Walton High School in Cobb County has directed its students to purchase iPads for classroom instruction starting next semester, a first-of-its-kind initiative for the state’s second-largest school system.

Walton would be the only high school in Cobb expecting all its students to have the devices at school, according to Cobb schools officials. Students who choose not to buy the iPads can check them out from the school media center – though they cannot bring them home.

Most schools in Cobb — and other school districts in the metro Atlanta area — don’t require students to have their own technology devices. Most schools provide laptops, tablets and other devices available for students to share in the classroom for instructional purposes. Some schools in Cobb allow students to bring their own devices from home to use.

Each school in Cobb evaluates how technology will be used to support teaching, Cobb education officials say. Some Cobb schools have a small-scale iPad initiative for specific grade levels or groups. Those devices (iPads) were purchased with local or federal funds, not SPLOST (special-purpose local option sales tax) funds.

At Walton, there were two meetings in October to inform parents of the iPad initiative, which is not being funded by SPLOST, district officials say.
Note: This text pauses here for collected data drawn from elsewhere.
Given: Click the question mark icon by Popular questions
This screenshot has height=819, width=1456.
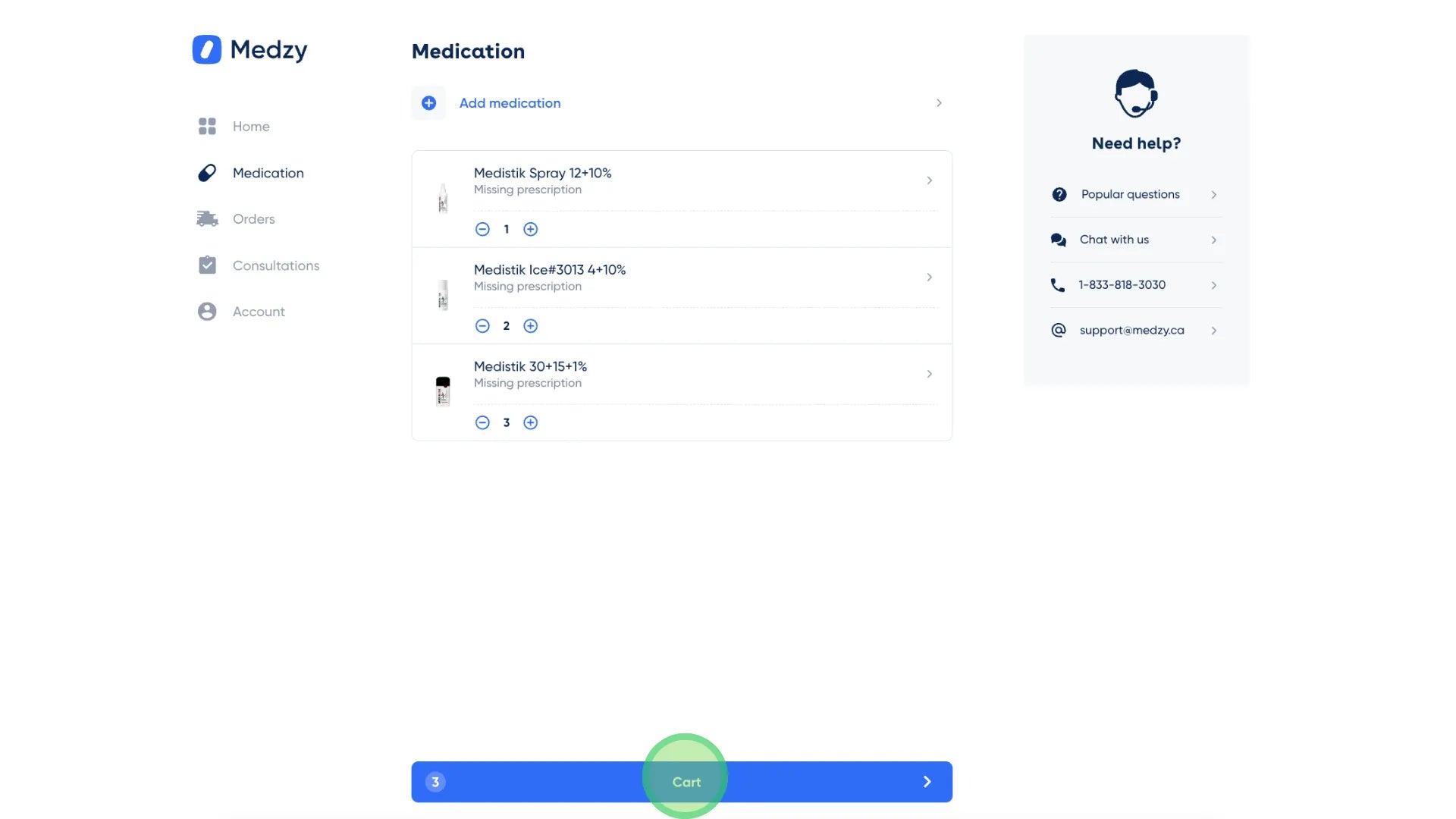Looking at the screenshot, I should [1059, 194].
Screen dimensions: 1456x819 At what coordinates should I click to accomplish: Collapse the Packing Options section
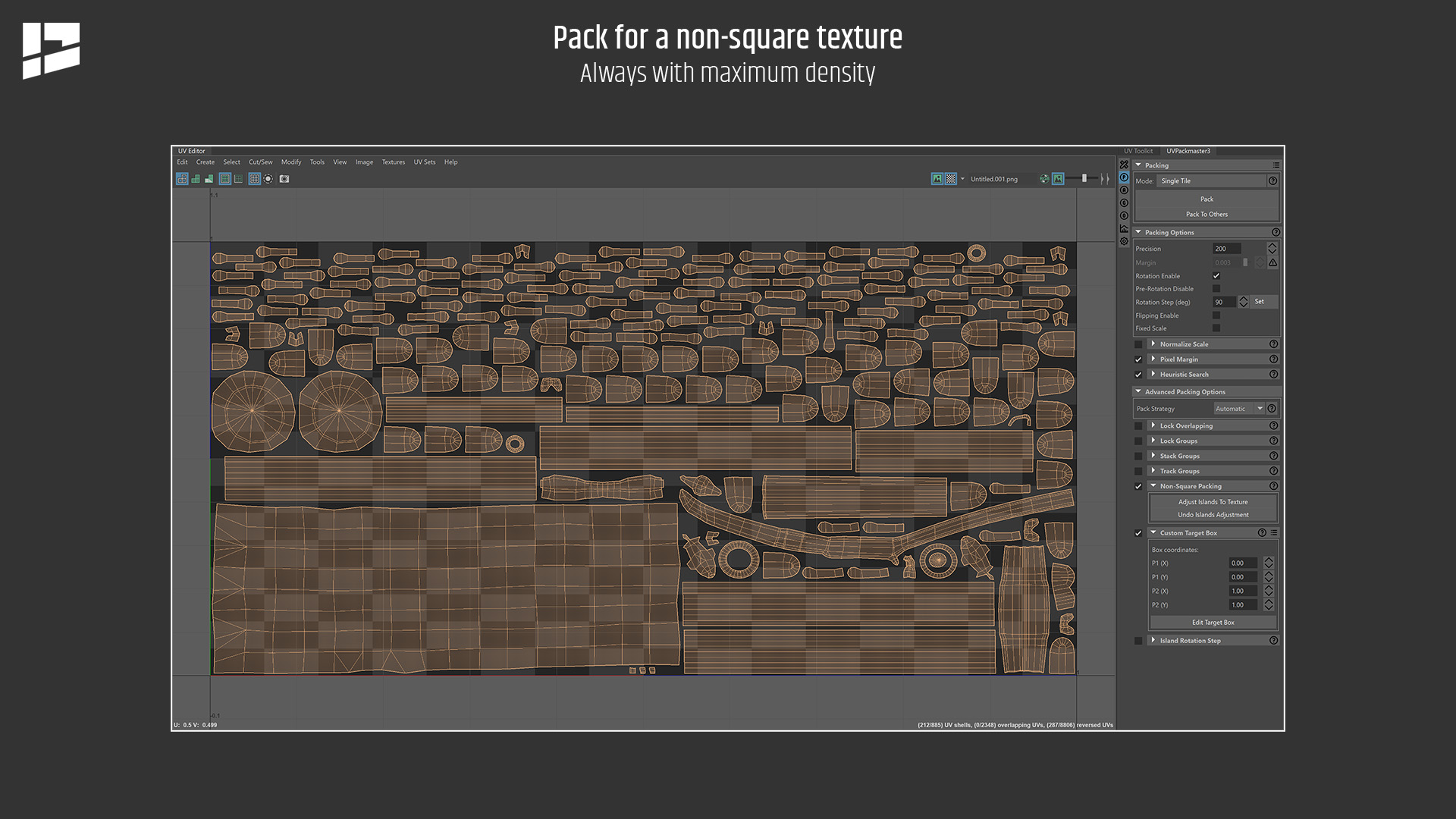pyautogui.click(x=1138, y=232)
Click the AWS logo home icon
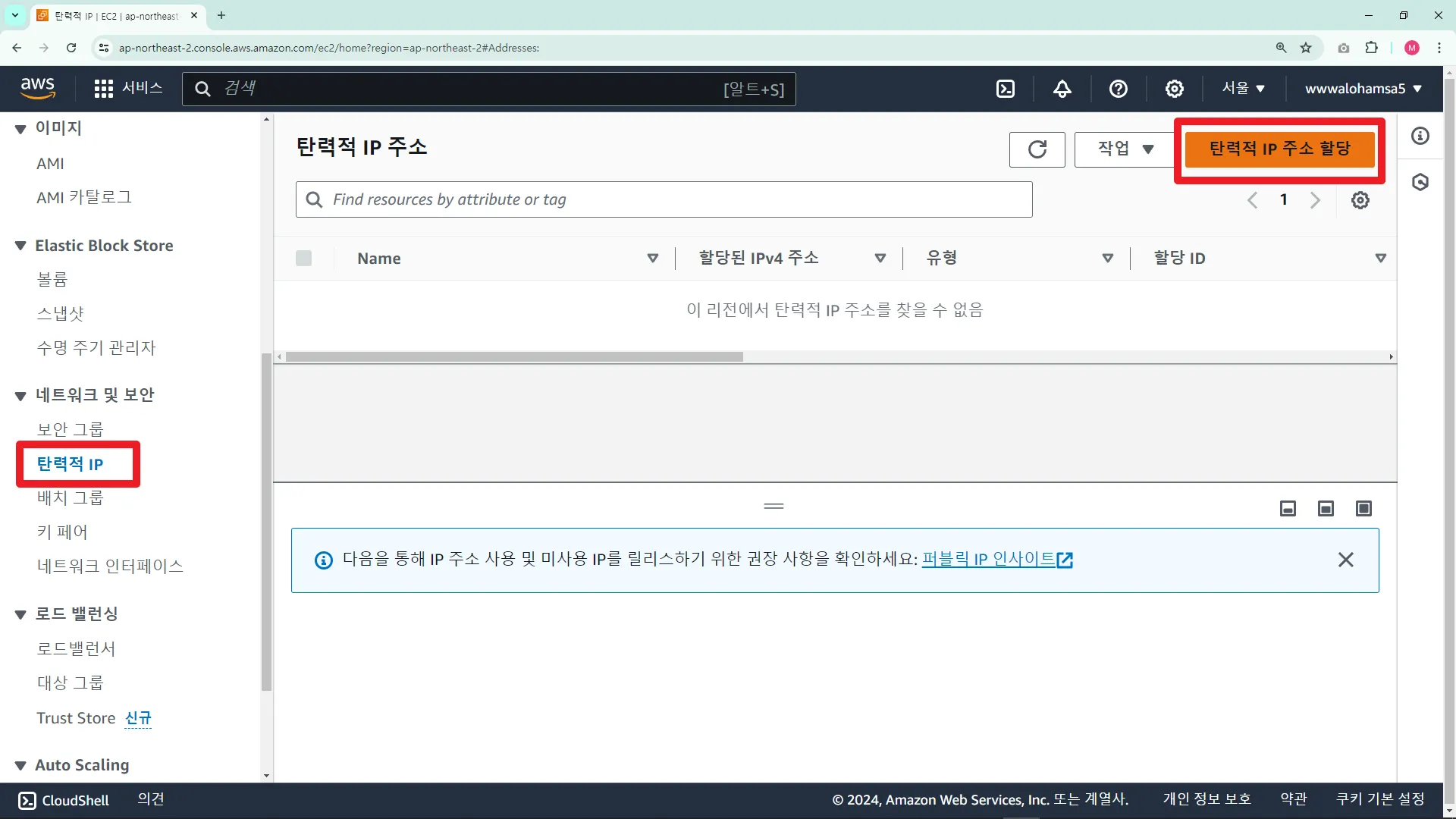The height and width of the screenshot is (819, 1456). [38, 88]
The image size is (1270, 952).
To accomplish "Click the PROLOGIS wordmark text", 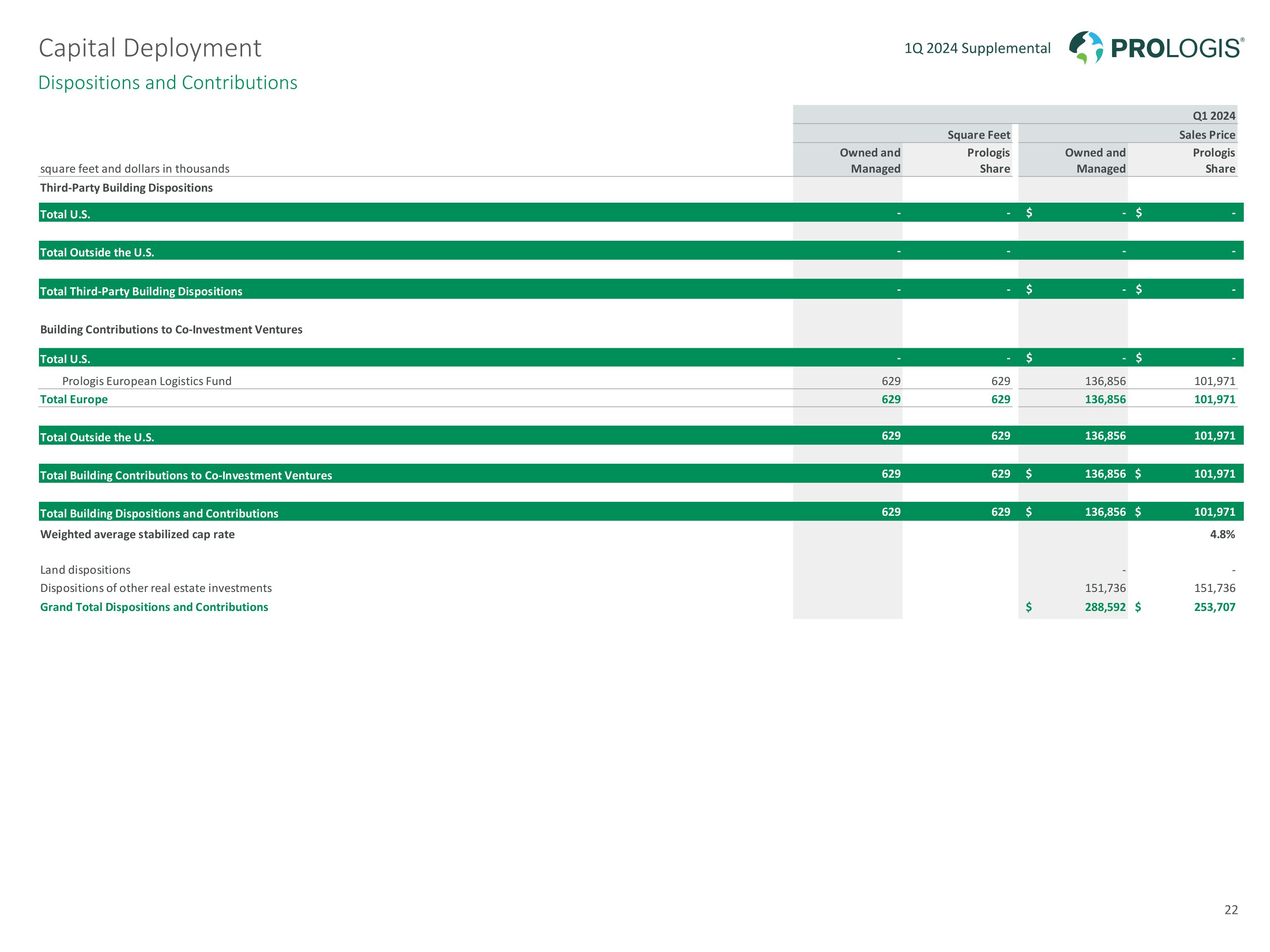I will (x=1176, y=49).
Angela Bacon, chief technology officer for Cobb schools, said she does not see Walton’s requirement as unfair to families who cannot afford to buy an iPad. “I think they (Walton High School) have their bases covered” by letting students check the devices out at school, she said.

Fulton County schools are an exception on the technology front, with leaders planning to hand out close to 60,000 mobile devices like tablets or small laptops for students to take home in an effort to boost classroom learning.

The district, which wants to equip all middle and high school students with the technology by 2017, handed out the first devices for the start of this school year to 460 eighth-graders at Autrey Mill Middle School, according to Fulton officials.

Other schools are expected to get the devices throughout the year, once they have necessary technology updates and infrastructure to support the devices. Students and teachers are also being trained in how to use the technology to improve academic achievement. Some 6,000 devices will be handed out to teachers as well.

For students in kindergarten through fifth grade, more devices will be put in classrooms. Fulton leaders have said they would like all elementary students to have access to the devices eventually, and be able to bring them home.

When Fulton school officials announced the technology rollout last year – considered the most expansive effort yet by a Georgia school district to make technology available to students — the projected cost for the devices was nearly $28.3 million. That money is expected to come from SPLOST funds, an idea that has been controversial before.

A Cobb County plan in 2005 to give students take-home laptops fell through after it spurred a lawsuit over paying for them with SPLOST funds and the superintendent resigned.